Tag Archives: Pearl Harbor

December 7, 1941

Yesterday was December 7 — a date, President Franklin Roosevelt promised, that will “live in infamy.”

Joey Karmanosky had graduated 6 months earlier from Staples High School, where he was sports editor of the Inklings newspaper.

In his diary, he wrote: “We got home late from Church today. Mom had to stop for some errands and the car wouldn’t start. It is old and I know Pops will not get another one.

“We walked home in the cold. We got home about 2:00 or so and the house was cold too. A few neighbors were there and the radio was on full blast. I think it was a CBS channel from the city because it was all crackling and I could barely hear anything. Two neighbors were over too. Listening.

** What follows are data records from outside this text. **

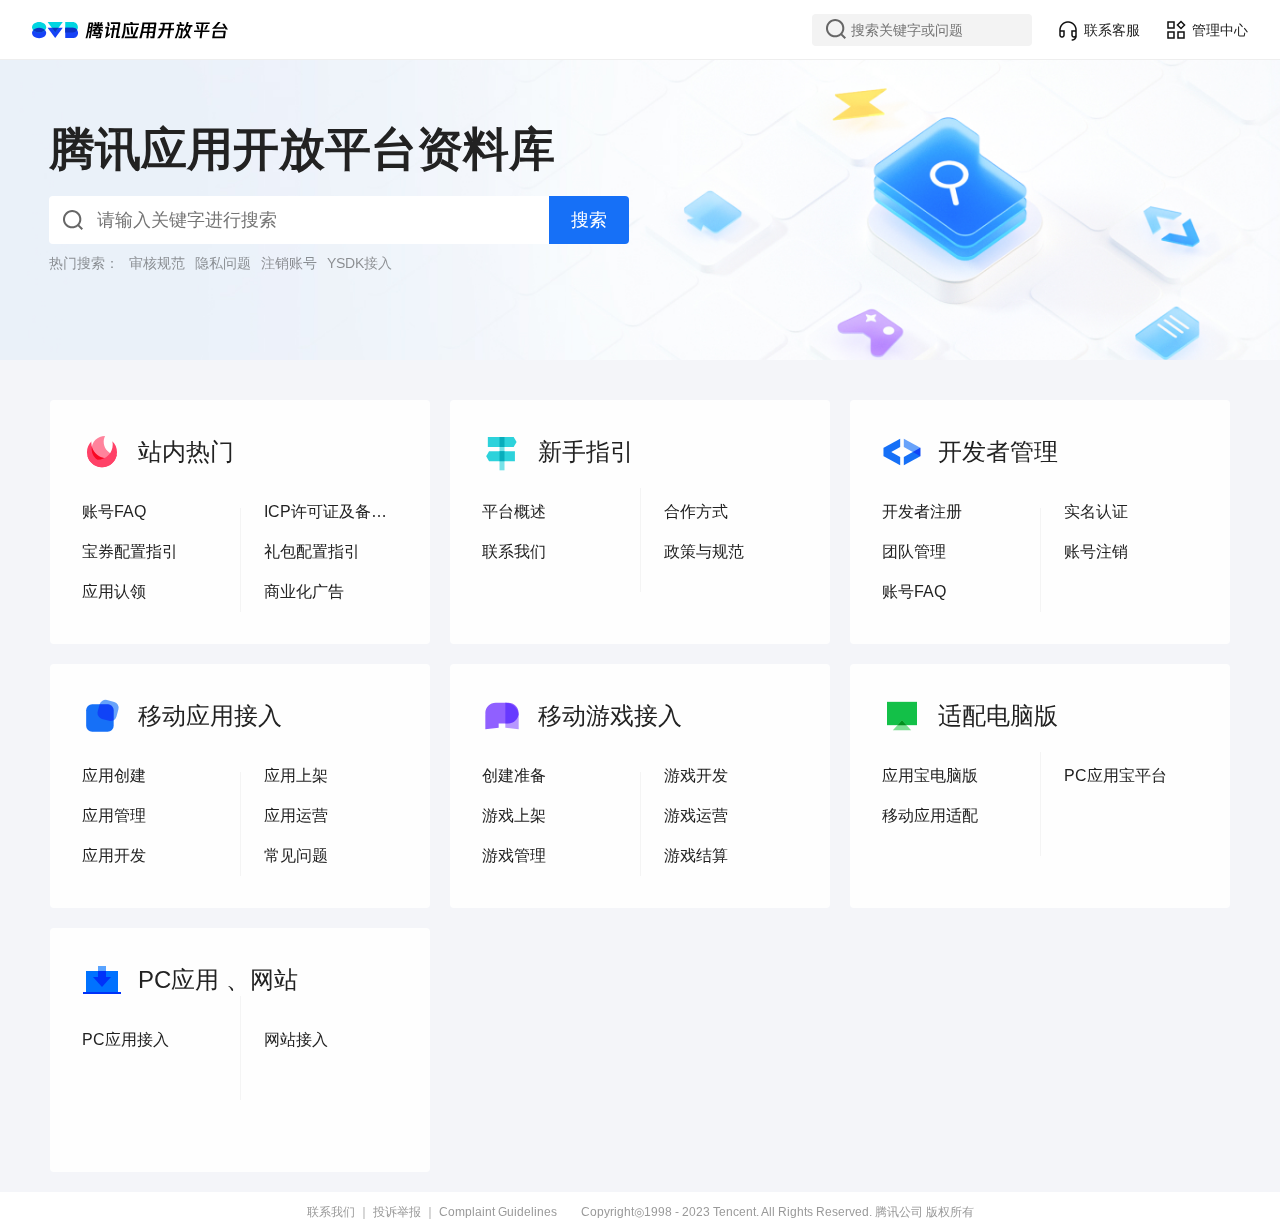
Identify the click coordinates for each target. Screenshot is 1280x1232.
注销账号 (289, 263)
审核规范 (157, 263)
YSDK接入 (359, 263)
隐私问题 (223, 263)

“‘The Japs bombed us,'” one neighbor said to my mother. She went straight to the bedroom.

“I sat on the floor next to Pops. His hand was twitching. ‘What does this mean, Pops?’ I asked.

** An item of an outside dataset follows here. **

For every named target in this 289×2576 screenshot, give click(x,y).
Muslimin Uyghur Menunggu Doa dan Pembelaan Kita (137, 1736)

“‘We are at war,’ he said with no emotion. I got up after awhile and walked out on our street down toward the beach (Burying Hill) and figured I would have to join up to fight. What else could I do?”

According to Carl Addison Swanson, who sent along the chilling diary excerpt, Joey enlisted in the Army right after new year’s, in 1942. He served in the Pacific theater (New Guinea).

He returned to Westport in April 1944, “thin as a rail.” He discontinued his diary shortly after enlisting.

Carl says that Joey served as a Westport mail carrier for decades. He died in 2006.